───── Data for this exercise ─────

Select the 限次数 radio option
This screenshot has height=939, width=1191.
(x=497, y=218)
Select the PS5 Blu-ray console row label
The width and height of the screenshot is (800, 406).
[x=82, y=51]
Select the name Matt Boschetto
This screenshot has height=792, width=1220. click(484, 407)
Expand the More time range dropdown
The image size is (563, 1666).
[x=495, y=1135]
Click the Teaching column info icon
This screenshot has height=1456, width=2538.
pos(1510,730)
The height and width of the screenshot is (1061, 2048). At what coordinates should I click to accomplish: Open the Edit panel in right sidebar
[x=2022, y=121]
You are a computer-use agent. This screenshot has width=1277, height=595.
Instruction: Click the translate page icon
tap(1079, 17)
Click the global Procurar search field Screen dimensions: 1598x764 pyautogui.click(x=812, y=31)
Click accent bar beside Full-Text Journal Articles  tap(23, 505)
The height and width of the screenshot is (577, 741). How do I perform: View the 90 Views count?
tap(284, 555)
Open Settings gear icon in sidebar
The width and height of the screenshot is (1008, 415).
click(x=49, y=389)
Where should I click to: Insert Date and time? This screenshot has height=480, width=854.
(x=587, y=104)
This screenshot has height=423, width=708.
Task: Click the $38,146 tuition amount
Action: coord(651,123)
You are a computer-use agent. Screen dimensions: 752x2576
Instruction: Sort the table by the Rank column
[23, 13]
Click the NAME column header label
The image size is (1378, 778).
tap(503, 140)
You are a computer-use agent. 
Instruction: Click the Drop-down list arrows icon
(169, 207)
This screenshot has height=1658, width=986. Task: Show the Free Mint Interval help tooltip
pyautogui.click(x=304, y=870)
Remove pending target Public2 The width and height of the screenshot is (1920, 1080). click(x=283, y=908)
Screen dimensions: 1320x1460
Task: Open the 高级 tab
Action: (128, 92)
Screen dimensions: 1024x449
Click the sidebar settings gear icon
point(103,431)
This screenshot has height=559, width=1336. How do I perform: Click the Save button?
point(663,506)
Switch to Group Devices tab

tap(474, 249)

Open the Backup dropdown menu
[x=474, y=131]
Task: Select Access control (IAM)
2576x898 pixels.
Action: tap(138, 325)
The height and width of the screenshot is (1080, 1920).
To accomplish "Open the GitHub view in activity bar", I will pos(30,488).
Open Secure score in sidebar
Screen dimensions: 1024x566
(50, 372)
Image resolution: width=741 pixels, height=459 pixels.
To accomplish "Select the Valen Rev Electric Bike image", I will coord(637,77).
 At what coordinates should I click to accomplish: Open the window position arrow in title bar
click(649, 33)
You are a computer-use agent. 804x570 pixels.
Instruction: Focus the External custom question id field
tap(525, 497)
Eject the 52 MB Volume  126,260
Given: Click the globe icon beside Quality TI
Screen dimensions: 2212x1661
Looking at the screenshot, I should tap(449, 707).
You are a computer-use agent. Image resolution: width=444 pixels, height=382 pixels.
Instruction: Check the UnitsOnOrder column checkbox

─────

Reproduce the material word for word, beginning with the line that contains "The height and width of the screenshot is (1061, 2048)." and continuing through the line that contains "tap(1079, 17)".

**Solved problem:**
The height and width of the screenshot is (1061, 2048). At what coordinates should I click to accomplish: Open the Edit panel in right sidebar
[x=2022, y=121]
You are a computer-use agent. This screenshot has width=1277, height=595.
Instruction: Click the translate page icon
tap(1079, 17)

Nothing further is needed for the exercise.